Mi mejor amigo de infancia vive en Nueva York. Después de cada ataque ruso con misiles contra Kiev, me pregunta por WhatsApp: “¿Cómo has vivido el bombardeo?”.
El primer año de la invasión me explayaba en mis respuestas. Describía el silbido diabólico de los misiles balísticos, me quejaba de lo difícil que era recuperar la respiración después de ese sobrevuelo tan cercano de la muerte. Contaba detalladamente la diferencia entre el sonido de un impacto y el sonido ensordecedor del derribo de un misil en el aire. Sobre cómo los restos de misiles destruyeron varias viviendas en el pueblo de al lado y mataron a una mujer, a la que solía comprar fresas en primavera. Ahora contesto brevemente: “Estoy bien”.
No me atrevo a escribir sobre lo demás. No quiero explicar cómo comienza todo habitualmente. Cómo a medianoche salta la notificación de nuestra defensa antiaérea sobre el despegue de unos cinco o seis bombarderos rusos de una base aérea rusa más allá del círculo polar.
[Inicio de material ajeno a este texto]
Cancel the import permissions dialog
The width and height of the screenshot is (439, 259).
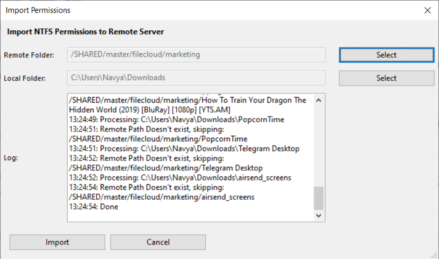click(158, 242)
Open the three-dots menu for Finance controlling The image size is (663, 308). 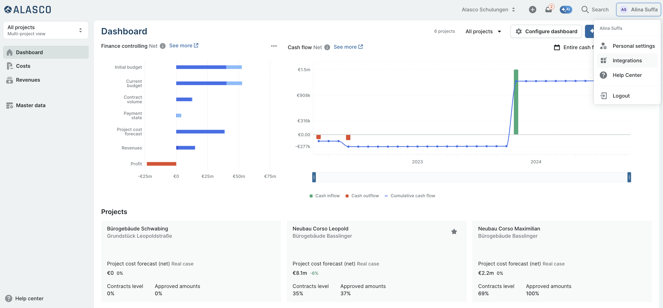274,46
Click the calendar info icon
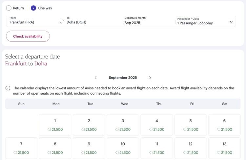This screenshot has width=246, height=160. (8, 88)
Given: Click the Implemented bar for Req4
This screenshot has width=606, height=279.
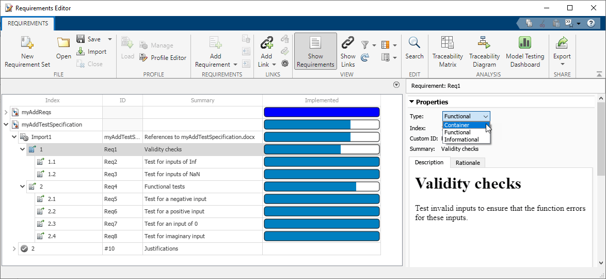Looking at the screenshot, I should (322, 187).
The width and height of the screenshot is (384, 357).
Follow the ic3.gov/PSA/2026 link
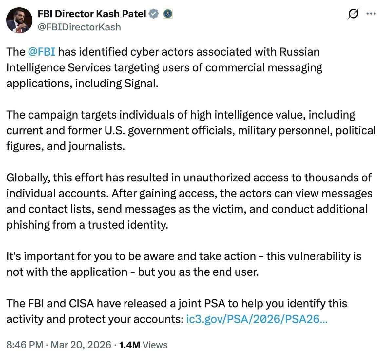coord(257,319)
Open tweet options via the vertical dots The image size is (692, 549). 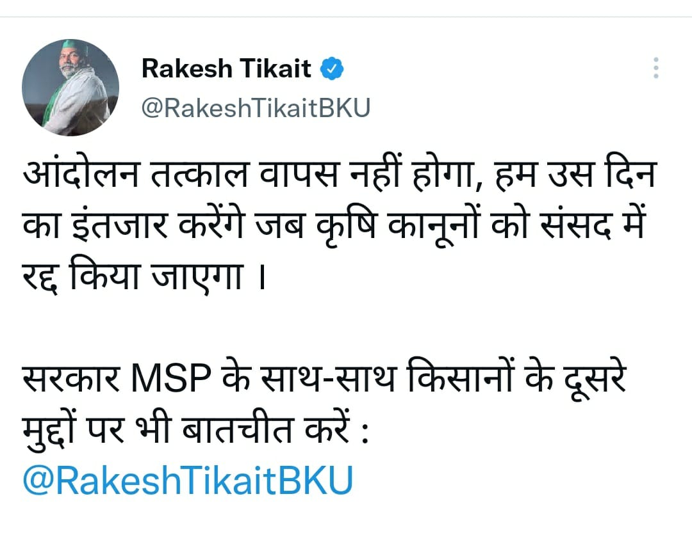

Cómo estimamos normalmente el momento en el que alcanzarán la línea de lanzamiento de misiles, cuánto tiempo tardarán los misiles en llegar al espacio aéreo de Ucrania y, por lo tanto, cuánto tiempo tenemos para dormir antes del ataque.
He conseguido habituarme para aprovechar incluso esa hora y media de sueño cuando decenas de misiles ya han sido lanzados y ya están volando en camino. He aprendido a quedarme dormida con el pensamiento de que, prácticamente en una hora, alguien de nosotros morirá de nuevo, alguien quedará herido, alguien perderá su hogar, a sus familiares, a sus amigos, a sus hijos.
Normalmente, los misiles llegan hacia las cuatro de la madrugada. Vienen en grupos que se mezclan con los drones kamikaze iraníes Shahed. Los seguimos en nuestras redes sociales en tiempo real: vemos cómo entran desde Crimea, ocupada por los rusos desde el 2014, para luego atravesar Mykolaiv y explotar en Odesa, o cómo cruzan la orilla oriental del río Dnipro rumbo a Kiev.
Suelen llegar cuando despunta el amanecer y los pájaros comienzan a cantar. Cuando el sonido de las alarmas antiaéreas se desvanece y los misiles aún no han explotado, oímos desde el otro lado de la ventana los sonidos de la mañana. Suelo dejar la ventana abierta para que la ola explosiva no reviente los cristales y bajo para esconderme debajo de las escaleras de hormigón. El ataque dura una o dos horas. Durante todo este tiempo monitoreo las noticias. Deteniendo la respiración, leo dónde ha habido impactos, cuántos heridos y víctimas mortales hay.
Recuerdo la sensación de caer en un vacío negro al leer cada mensaje: la presa de Kajóvka ha sido volada, la planta hidroeléctrica de Dnipro está en estado crítico, la central térmica de Trupilia ha sido destruida. Las iglesias, los monumentos arquitectónicos, los hospitales, las estaciones de tren, los puertos, los silos de grano: es todo lo que constituye el cuerpo de mi país. Siento ese cuerpo y sus heridas como si fueran mías.
Cuando las alarmas se apagan, vuelvo a mi habitación. En ese momento se suele activar el riego automático de mi césped. Nada me tranquiliza más que los chorros de agua que riegan mis rosas, lavanda y árboles. Ese sonido de riego es mi vínculo con la vida normal, con mi casa y con la magia de volver a la normalidad o, más bien, a su espejismo. Cada uno tiene una ventana de rescate al mundo de antes: el pintalabios rojo de la amiga, el tradicional doble expreso de camino al trabajo, la antigua cafetera de mi madre. Es una especie de arraigo, la sensación de estabilidad que nos permite aguantar y seguir respirando.
He estado pensando todo este tiempo sobre esa sensación de estar en casa, el vínculo que se tiene con tu tierra natal. Incluso si se trata de un fragmento de nuestra tierra natal de la que no tenemos dónde retirarnos y por el que cada uno de nosotros aguanta para ganar las batallas mayores.